1679, 23 octobre – Jeanne Couc, 20 ans

Homicide argumentatif –

Trois-Rivières – ? SC

Jean Rattier dit Dubuisson, 32 ans, condamné à mort et gracié.

C’est au cours d’une bagarre que Jeanne Couc a été mortellement blessée. Elle a été inhumée dans le cimetière de Trois-Rivières. « Un procès fut intenté, qui s’instruisit devant le lieutenant général de la juridiction des Trois-Rivières, Gilles Bovinet, et le 31 du même mois, une sentence fut rendue contre le meurtrier, Jean Rattier dit Dubuisson, 32 ans. Le coupable devait être conduit à Saint-François, au lieu que le seigneur de cette seigneurie désignerait pour place publique, et là attaché à une potence pour y être pendu et étranglé, et y demeurer exposé pendant vingt-quatre heures. En outre, il devait payer quatre-vingt livres d’amende au roi, deux cents livres à Pierre Couc, et les dépenses. Avant d’être livré à l’exécuteur, on devait le soumettre à la « question » [torture] pour avoir révélation des auteurs et des complices de la mort de Jeanne Couc. »[1]

Rattier a fait appel du jugement. Cette fois, quatre hommes – Crevier, Gilbert, Dupuis et Julien – ont été accusés de complicité. « Le procès dura plus d’un an. Le jugement fut rendu par le Conseil le 31 décembre 1680. Rattier, reconnu coupable d’avoir tué Jeanne Couc, fut condamné à être pendu, sur la place du marché de la basse ville de Québec, et en outre à payer trois cents livres d’intérêts civiles à Couc, cent livres d’amende au roi et les dépenses de deux procès. Mais, comme il n’y avait pas alors d’exécuteur public, il eut la vie sauve à condition d’en accepter lui-même la charge. Il s’établit à Québec, sur la Grande-Allée. C’était la troisième fois depuis le début de la colonie qu’un condamné à mort était gracié de cette façon. »[2]


[1] « Procès pour meurtre en Nouvelle-France « Histoire du Québec », consulté le 27 octobre 2019, http://histoire-du-quebec.ca/proces-pour-meurtre/.

— Données à examiner —
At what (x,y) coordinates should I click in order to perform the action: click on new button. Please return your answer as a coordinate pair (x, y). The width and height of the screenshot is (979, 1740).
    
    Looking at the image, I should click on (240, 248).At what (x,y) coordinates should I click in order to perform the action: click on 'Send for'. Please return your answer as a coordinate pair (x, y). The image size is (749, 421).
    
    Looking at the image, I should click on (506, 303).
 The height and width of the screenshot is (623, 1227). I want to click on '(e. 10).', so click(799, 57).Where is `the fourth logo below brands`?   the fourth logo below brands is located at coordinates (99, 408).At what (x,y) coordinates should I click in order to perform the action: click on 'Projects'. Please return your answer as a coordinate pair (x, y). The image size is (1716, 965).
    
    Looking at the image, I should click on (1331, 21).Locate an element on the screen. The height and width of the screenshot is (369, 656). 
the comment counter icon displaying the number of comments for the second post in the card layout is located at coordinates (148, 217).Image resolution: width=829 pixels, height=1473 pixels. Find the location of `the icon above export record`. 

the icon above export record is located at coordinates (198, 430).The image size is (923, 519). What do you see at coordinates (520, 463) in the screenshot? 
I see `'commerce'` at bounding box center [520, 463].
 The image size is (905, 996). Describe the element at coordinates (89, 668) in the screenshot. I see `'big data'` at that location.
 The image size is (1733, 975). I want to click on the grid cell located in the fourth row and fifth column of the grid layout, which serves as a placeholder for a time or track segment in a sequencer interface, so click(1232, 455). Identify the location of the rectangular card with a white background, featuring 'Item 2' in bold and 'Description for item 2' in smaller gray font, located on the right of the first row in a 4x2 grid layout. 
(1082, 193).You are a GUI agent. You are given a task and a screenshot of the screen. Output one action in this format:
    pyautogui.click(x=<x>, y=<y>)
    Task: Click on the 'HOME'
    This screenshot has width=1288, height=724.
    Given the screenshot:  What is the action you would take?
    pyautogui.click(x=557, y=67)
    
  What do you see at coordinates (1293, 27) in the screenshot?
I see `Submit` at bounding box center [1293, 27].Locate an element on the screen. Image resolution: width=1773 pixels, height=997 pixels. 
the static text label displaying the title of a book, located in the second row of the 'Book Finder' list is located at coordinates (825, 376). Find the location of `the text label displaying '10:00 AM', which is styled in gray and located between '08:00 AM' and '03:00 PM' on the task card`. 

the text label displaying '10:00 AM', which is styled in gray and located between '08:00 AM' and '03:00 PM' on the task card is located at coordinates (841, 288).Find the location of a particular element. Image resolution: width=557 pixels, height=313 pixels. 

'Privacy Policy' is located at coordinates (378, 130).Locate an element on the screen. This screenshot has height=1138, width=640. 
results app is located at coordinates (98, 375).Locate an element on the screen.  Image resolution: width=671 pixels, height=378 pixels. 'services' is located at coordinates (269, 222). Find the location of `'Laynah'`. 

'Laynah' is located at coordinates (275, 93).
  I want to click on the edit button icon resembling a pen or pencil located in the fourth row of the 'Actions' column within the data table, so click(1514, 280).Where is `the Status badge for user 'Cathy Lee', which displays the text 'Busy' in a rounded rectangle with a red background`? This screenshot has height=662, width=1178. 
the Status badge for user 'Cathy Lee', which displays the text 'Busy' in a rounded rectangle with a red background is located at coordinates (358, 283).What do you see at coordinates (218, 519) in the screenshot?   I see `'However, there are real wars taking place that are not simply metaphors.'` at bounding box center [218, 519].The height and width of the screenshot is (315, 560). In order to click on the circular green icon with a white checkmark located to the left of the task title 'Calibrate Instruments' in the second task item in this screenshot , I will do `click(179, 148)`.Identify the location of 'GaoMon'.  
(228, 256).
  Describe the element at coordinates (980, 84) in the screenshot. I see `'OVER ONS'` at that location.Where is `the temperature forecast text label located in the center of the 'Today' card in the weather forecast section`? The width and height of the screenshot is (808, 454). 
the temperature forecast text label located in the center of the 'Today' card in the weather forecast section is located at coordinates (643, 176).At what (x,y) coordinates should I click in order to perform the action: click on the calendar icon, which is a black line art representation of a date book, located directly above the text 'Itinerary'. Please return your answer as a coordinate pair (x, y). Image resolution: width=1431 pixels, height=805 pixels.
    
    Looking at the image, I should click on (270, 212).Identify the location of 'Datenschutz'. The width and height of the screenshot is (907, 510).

— Questions à traiter —
**1)** Citez le texte sur la mort de Jeanne Couc, depuis « Rattier a fait » jusqu'à « octobre 2019, http://histoire-du-quebec.ca/proces-pour-meurtre/. ».
**2)** Dans le texte sur la mort de Jeanne Couc, reformulez sous forme de liste le paragraphe qui commence par « Rattier a fait appel du jugement » en conservant ses faits essentiels.
**3)** D'après le texte sur la mort de Jeanne Couc, devant qui le premier procès s'est-il instruit ?
Seul le texte sert de source, à l'exclusion de la liste.

— Réponses —
**1)**
Rattier a fait appel du jugement. Cette fois, quatre hommes – Crevier, Gilbert, Dupuis et Julien – ont été accusés de complicité. « Le procès dura plus d’un an. Le jugement fut rendu par le Conseil le 31 décembre 1680. Rattier, reconnu coupable d’avoir tué Jeanne Couc, fut condamné à être pendu, sur la place du marché de la basse ville de Québec, et en outre à payer trois cents livres d’intérêts civiles à Couc, cent livres d’amende au roi et les dépenses de deux procès. Mais, comme il n’y avait pas alors d’exécuteur public, il eut la vie sauve à condition d’en accepter lui-même la charge. Il s’établit à Québec, sur la Grande-Allée. C’était la troisième fois depuis le début de la colonie qu’un condamné à mort était gracié de cette façon. »[2]


[1] « Procès pour meurtre en Nouvelle-France « Histoire du Québec », consulté le 27 octobre 2019, http://histoire-du-quebec.ca/proces-pour-meurtre/.

**2)**
- Rattier fait appel du jugement.
- Quatre hommes, Crevier, Gilbert, Dupuis et Julien, sont accusés de complicité.
- Le procès dure plus d'un an, et le Conseil rend son jugement le 31 décembre 1680.
- Reconnu coupable d'avoir tué Jeanne Couc, Rattier est condamné à être pendu sur la place du marché de la basse ville de Québec.
- Il doit aussi payer trois cents livres à Couc, cent livres d'amende au roi et les dépenses des deux procès.
- Comme il n'y a pas d'exécuteur public, il a la vie sauve à condition d'en accepter lui-même la charge.
- Il s'établit à Québec, sur la Grande-Allée.
- C'est la troisième fois depuis le début de la colonie qu'un condamné à mort est gracié de cette façon.

**3)** Il s'est instruit devant Gilles Bovinet, lieutenant général de la juridiction des Trois-Rivières.